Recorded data
· · · · ·

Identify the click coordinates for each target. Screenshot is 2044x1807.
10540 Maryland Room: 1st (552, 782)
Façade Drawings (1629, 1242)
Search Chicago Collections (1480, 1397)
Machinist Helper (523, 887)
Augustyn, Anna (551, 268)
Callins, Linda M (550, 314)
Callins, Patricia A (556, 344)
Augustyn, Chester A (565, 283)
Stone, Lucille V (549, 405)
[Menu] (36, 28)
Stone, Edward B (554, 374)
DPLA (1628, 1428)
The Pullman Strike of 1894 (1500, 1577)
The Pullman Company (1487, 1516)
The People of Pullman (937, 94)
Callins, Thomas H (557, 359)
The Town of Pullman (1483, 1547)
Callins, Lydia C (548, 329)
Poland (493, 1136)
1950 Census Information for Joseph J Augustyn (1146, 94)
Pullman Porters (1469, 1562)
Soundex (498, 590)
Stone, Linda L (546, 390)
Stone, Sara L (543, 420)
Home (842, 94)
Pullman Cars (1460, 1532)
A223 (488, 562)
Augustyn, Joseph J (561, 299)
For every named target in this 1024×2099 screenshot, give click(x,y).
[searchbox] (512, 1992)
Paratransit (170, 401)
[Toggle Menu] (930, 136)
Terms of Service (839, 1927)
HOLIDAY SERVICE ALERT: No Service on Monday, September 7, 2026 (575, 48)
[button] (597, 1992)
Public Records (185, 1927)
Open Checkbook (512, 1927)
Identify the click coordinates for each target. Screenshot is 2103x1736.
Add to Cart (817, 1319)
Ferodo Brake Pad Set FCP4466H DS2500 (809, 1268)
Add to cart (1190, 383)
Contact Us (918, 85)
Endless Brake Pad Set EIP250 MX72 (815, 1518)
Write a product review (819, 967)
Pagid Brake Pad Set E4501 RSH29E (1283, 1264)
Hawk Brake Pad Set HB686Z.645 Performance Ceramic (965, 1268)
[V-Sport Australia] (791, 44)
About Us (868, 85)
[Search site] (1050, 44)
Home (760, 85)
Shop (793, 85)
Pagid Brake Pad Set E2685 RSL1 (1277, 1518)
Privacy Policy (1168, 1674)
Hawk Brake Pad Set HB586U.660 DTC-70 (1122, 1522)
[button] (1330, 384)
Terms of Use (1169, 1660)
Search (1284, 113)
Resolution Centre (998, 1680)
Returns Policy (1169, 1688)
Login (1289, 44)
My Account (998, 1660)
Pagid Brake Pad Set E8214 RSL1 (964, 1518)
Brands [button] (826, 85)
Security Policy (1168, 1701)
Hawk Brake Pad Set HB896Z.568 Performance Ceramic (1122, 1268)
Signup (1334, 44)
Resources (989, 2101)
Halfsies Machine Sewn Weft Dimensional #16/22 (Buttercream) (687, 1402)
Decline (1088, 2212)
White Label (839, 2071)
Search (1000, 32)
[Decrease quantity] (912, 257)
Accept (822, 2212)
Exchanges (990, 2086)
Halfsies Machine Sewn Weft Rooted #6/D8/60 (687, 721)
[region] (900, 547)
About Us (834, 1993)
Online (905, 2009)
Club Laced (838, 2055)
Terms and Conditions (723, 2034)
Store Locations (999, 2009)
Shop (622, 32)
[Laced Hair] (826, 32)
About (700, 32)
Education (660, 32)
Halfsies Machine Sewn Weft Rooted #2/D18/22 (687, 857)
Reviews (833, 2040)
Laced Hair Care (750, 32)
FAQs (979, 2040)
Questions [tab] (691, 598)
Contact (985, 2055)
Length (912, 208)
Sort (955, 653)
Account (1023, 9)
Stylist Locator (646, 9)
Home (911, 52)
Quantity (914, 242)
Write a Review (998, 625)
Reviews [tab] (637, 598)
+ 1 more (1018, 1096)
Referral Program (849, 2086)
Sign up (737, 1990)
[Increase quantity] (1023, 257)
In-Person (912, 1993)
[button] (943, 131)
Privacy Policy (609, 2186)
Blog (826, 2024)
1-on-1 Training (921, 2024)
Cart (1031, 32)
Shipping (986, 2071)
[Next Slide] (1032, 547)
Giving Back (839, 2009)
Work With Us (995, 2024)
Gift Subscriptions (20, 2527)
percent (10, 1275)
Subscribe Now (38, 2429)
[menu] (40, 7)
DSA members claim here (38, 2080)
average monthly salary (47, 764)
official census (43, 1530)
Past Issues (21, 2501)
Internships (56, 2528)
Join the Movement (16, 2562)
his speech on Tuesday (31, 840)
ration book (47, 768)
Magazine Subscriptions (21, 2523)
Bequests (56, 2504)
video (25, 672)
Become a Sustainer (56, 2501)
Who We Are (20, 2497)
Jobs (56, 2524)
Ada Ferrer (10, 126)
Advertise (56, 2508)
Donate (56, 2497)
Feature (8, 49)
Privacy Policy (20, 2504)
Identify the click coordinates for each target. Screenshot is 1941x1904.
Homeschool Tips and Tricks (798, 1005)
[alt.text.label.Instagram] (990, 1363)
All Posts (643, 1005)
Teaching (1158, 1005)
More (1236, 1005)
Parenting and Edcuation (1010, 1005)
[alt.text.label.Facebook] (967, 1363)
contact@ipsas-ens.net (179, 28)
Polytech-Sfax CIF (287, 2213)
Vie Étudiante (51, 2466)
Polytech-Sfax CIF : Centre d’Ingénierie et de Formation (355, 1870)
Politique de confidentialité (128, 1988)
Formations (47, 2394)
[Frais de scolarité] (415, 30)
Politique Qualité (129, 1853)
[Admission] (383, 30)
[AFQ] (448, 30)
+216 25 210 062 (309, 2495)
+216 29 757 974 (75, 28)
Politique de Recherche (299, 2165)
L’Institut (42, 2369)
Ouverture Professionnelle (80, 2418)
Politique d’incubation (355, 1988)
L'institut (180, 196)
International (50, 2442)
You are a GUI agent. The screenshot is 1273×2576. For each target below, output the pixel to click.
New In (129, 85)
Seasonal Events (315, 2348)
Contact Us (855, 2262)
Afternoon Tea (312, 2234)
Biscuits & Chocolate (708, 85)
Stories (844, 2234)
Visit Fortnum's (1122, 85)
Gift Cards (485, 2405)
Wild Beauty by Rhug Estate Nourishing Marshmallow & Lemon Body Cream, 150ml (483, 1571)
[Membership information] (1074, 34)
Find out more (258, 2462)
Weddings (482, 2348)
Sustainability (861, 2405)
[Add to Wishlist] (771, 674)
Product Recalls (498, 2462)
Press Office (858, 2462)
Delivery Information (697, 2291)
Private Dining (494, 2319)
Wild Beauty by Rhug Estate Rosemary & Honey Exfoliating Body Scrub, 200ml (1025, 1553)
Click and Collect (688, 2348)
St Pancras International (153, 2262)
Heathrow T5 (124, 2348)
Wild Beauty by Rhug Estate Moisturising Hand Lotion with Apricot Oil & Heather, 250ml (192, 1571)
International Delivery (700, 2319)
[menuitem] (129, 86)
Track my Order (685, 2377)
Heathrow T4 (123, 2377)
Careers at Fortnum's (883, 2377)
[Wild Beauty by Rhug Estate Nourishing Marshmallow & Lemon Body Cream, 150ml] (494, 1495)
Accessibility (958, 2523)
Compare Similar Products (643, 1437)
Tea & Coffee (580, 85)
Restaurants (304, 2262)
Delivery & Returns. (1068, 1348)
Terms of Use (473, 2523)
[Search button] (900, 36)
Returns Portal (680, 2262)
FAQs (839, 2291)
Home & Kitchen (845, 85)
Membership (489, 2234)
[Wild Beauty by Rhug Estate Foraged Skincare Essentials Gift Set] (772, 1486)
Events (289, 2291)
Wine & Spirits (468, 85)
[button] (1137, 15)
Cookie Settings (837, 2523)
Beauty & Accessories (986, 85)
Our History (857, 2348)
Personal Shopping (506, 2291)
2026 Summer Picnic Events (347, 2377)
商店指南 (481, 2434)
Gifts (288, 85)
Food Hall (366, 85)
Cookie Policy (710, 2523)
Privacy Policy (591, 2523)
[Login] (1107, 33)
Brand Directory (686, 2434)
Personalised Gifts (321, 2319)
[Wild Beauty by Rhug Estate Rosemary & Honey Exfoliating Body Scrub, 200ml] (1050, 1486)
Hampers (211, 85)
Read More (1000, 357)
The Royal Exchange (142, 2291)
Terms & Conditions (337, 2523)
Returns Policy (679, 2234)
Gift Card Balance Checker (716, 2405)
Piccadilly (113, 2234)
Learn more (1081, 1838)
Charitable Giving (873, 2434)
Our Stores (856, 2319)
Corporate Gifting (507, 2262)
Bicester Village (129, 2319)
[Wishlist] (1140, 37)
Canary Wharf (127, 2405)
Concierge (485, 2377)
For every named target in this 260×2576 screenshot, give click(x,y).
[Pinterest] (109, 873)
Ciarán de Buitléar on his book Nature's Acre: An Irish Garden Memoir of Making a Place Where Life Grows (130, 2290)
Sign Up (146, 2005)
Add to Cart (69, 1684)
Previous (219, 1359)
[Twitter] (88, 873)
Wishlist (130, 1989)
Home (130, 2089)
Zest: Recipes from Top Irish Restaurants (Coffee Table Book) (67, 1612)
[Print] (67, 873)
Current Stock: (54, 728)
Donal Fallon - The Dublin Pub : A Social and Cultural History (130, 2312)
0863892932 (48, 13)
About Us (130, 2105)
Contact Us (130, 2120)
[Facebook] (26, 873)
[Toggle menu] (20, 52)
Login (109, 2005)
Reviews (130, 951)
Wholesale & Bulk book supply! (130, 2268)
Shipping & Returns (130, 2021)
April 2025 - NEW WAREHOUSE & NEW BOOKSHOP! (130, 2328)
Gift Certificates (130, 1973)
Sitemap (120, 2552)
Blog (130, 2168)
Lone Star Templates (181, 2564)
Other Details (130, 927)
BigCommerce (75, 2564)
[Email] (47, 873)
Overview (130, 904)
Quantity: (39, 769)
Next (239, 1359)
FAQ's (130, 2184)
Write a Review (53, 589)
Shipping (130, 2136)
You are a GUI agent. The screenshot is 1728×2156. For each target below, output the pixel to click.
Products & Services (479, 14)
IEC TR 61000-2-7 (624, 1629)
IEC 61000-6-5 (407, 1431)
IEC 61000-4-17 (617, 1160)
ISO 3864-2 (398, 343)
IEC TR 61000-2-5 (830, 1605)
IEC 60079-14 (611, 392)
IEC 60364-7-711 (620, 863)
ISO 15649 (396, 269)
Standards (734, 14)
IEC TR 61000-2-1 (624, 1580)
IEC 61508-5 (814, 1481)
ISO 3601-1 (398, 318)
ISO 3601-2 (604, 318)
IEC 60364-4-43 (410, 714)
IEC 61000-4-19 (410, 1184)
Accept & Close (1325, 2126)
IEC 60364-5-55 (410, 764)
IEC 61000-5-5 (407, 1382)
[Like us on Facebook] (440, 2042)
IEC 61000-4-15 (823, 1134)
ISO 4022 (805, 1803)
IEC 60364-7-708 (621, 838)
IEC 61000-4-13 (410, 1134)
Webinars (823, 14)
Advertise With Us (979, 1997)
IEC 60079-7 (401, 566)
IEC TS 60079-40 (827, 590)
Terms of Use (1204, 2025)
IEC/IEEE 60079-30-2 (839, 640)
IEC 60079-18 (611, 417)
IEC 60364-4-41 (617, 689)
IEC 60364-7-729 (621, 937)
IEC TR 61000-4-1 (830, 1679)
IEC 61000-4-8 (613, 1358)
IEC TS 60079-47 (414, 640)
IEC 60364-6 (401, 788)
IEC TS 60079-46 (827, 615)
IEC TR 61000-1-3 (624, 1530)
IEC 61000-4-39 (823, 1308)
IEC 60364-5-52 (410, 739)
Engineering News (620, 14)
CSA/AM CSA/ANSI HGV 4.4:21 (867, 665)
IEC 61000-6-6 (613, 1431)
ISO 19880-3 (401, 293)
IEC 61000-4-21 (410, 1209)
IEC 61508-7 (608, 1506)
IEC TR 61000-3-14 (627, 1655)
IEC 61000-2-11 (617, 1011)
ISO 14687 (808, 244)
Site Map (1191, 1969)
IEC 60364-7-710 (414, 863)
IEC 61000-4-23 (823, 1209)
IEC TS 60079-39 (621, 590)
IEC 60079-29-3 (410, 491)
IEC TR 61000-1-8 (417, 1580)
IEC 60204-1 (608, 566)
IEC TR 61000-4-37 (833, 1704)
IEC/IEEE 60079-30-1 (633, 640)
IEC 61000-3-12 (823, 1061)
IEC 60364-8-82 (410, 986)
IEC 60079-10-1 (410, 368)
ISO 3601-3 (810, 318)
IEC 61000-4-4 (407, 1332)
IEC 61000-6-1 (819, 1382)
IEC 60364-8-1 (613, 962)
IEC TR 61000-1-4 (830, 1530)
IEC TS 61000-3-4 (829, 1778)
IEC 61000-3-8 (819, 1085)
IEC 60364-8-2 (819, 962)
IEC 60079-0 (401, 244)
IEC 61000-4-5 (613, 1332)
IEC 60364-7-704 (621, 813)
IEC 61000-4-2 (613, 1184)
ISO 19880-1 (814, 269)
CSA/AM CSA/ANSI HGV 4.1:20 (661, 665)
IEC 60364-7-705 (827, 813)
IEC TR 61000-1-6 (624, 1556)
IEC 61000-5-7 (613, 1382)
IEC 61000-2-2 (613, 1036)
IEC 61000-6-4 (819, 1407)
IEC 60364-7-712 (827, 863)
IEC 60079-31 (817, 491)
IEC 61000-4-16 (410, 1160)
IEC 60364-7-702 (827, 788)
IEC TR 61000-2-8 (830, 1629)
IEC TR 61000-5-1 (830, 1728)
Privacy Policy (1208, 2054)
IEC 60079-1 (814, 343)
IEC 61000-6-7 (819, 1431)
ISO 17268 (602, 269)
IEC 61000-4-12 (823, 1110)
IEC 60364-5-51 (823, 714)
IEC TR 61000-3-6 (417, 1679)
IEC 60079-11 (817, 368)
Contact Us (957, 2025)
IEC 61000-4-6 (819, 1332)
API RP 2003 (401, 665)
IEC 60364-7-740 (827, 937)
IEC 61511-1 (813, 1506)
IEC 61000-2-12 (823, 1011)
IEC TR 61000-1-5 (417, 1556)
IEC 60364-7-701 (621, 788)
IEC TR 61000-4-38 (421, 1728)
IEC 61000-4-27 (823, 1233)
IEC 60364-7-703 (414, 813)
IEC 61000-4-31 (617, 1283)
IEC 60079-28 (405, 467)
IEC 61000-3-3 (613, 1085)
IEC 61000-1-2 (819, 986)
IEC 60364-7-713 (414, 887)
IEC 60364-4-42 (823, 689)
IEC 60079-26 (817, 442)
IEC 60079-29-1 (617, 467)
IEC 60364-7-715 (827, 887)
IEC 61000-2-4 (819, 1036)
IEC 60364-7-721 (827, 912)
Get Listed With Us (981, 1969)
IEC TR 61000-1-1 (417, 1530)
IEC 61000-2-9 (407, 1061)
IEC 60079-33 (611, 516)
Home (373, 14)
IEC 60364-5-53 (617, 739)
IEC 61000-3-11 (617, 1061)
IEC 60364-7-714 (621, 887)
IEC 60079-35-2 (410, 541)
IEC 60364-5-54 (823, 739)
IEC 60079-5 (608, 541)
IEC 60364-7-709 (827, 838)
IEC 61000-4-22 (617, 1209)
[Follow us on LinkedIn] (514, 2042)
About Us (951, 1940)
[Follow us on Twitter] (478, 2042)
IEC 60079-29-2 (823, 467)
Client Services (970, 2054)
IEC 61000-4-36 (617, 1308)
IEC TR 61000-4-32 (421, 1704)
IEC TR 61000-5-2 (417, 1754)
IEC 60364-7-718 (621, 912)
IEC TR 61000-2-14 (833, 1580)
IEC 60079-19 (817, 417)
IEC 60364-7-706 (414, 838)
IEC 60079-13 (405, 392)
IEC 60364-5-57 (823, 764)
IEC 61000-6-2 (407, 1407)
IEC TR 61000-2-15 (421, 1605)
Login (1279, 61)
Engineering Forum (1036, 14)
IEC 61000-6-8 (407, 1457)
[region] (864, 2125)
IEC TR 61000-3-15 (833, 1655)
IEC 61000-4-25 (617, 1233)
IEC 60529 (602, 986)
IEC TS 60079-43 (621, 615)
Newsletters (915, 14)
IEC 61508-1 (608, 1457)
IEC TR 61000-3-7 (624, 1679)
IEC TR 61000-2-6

· · · · ·

Activity:
Starting at the line above that holds "IEC 60364-6 (401, 788)" and ending at the line that holds "IEC 60364-8-1 (613, 962)", transcribe each line exactly and include no other lines.

Exercise answer:
IEC 60364-6 (401, 788)
IEC TS 60079-46 (827, 615)
IEC TR 61000-1-3 (624, 1530)
IEC 61000-4-39 (823, 1308)
IEC 60364-5-52 (410, 739)
Engineering News (620, 14)
CSA/AM CSA/ANSI HGV 4.4:21 (867, 665)
IEC 61000-6-6 (613, 1431)
ISO 19880-3 (401, 293)
IEC 61000-4-21 (410, 1209)
IEC 61508-7 (608, 1506)
IEC TR 61000-3-14 (627, 1655)
IEC 61000-2-11 (617, 1011)
ISO 14687 (808, 244)
Site Map (1191, 1969)
IEC 60364-7-710 (414, 863)
IEC 61000-4-23 (823, 1209)
IEC TS 60079-39 (621, 590)
IEC 60079-29-3 (410, 491)
IEC TR 61000-1-8 (417, 1580)
IEC 60204-1 (608, 566)
IEC TR 61000-4-37 (833, 1704)
IEC/IEEE 60079-30-1 (633, 640)
IEC 61000-3-12 (823, 1061)
IEC 60364-8-82 (410, 986)
IEC 60079-10-1 (410, 368)
ISO 3601-3 (810, 318)
IEC 61000-4-4 (407, 1332)
IEC 61000-6-1 (819, 1382)
IEC 60364-8-1 (613, 962)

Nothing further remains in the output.